Châu Đốc
"Plus on s'approche du Cambodge, plus le Vietnam vous surprend par ce qu'il contient."
La frontière cambodgienne est à douze kilomètres de Châu Đốc et on la ressent avant de la voir. L’architecture change : plus de mosquées en béton, plus d’écriture arabe sur les devantures, plus de femmes en hijab sur des motos. La communauté musulmane chăm ici vit du côté vietnamien de ce qui est maintenant une frontière internationale depuis des siècles, et elle a fait de la ville quelque chose qui ne s’intègre pas clairement dans aucune version du Vietnam que j’avais connue auparavant. J’ai traversé à moto depuis Long Xuyên et je suis arrivé au crépuscule, la lumière tombant à cet angle particulier bas qui fait paraître le fleuve comme du cuivre martelé.
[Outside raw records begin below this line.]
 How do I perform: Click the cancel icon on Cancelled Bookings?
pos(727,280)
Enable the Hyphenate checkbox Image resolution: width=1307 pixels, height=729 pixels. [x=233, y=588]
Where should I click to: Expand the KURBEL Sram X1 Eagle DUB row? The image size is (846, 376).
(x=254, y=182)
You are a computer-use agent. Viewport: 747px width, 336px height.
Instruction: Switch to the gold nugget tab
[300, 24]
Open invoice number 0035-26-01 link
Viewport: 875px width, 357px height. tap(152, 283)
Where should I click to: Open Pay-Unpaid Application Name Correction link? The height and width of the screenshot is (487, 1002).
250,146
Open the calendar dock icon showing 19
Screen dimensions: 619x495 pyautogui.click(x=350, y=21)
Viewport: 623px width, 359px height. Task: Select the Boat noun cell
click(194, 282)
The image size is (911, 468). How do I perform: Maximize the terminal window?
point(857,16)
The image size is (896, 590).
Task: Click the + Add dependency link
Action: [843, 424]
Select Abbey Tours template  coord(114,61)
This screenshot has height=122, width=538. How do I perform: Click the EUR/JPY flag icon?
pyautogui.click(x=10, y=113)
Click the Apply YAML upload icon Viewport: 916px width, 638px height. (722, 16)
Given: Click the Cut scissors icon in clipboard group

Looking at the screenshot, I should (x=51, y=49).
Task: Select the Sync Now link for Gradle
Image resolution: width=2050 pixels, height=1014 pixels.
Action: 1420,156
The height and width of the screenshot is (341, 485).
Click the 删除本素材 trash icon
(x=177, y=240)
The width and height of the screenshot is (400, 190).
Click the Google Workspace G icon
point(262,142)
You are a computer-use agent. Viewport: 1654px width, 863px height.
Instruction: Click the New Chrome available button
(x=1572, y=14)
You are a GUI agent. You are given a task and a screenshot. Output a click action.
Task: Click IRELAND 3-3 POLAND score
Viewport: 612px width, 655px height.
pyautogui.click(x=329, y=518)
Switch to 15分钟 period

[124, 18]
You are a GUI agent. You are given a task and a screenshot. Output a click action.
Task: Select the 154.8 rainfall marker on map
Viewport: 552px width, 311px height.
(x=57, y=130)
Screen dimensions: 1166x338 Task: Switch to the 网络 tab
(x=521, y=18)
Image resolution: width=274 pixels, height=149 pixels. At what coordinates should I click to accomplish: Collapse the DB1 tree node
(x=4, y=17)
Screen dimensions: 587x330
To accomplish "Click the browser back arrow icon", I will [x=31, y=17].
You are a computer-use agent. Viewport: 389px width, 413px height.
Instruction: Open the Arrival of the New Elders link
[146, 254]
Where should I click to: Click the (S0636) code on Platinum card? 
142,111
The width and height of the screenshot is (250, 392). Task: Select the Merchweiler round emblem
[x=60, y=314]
Le quartier chăm est de l’autre côté de l’eau sur une mince bande de terre accessible par ferry. La mosquée principale est blanche et étonnamment modeste de l’extérieur, mais l’intérieur est frais, tapissé de vert et possède le calme particulier d’une pièce où les gens prient vraiment. La communauté ici est distincte des Chăm de la côte centrale — dialecte différent, pratique différente, histoire différente — et Châu Đốc est l’un des seuls endroits du delta où l’on peut manger un repas qui n’a rien à voir avec la cuisine vietnamienne. J’ai eu un plat de mouton avec un bouillon de coco épicé et du pain plat cuit sur une plaque de fer courbée, mangé sur une natte en plastique chez une famille au bord du quartier.

Sous la surface du fleuve, suspendus dans de grandes cages immergées sous les maisons flottantes de la communauté de pêcheurs, des centaines de milliers de poissons-chats pangasius grandissent. On peut marcher sur les planches de ces villages flottants et regarder vers le bas à travers les interstices dans le bois et voir l’eau s’agiter avec des poissons. C’est une opération d’aquaculture industrielle présentée dans le cadre domestique le plus ordinaire possible — des familles qui cuisinent le dîner, des enfants qui font leurs devoirs, des télévisions allumées, et sous le plancher, le dîner du reste du Vietnam. L’odeur de la sauce de poisson qui fermente dans de grandes jarres en argile sur certains bateaux ajoute une autre couche à la situation sensorielle.
La montagne Sam surgit abruptement de la plaine alluviale plate à cinq kilomètres de la ville — une anomalie calcaire entourée de rizières. La route s’enroule autour d’elle en boucles, passant temples, pagodes et sanctuaires à chaque tournant. Le sommet vous offre le Cambodge : plat, vert, brumeux, s’étendant vers le nord et l’ouest jusqu’à l’horizon. Je l’ai gravie à six heures du matin avant que la chaleur ne s’installe et j’ai eu la vue presque pour moi seul. Une paire de moines faisait des offrandes au sanctuaire du sommet, et d’en bas, invisible dans la brume, un coq se faisait entendre.

La soupe de nouilles spécifique à Châu Đốc — bún cá — utilise du poisson à la place du porc, avec un bouillon clair parfumé au mắm, la pâte de poisson fermentée pungente de la région. C’est un goût acquis que j’ai acquis immédiatement. Elle est disponible dans les échoppes de nouilles dès cinq heures du matin.
Quand y aller : De novembre à avril, saison sèche. Le Festival de la Montagne Sam en février ou mars attire d’énormes foules mais est véritablement extraordinaire — une célébration avec des processions, des offrandes et la montagne bondée de pèlerins de tout le delta.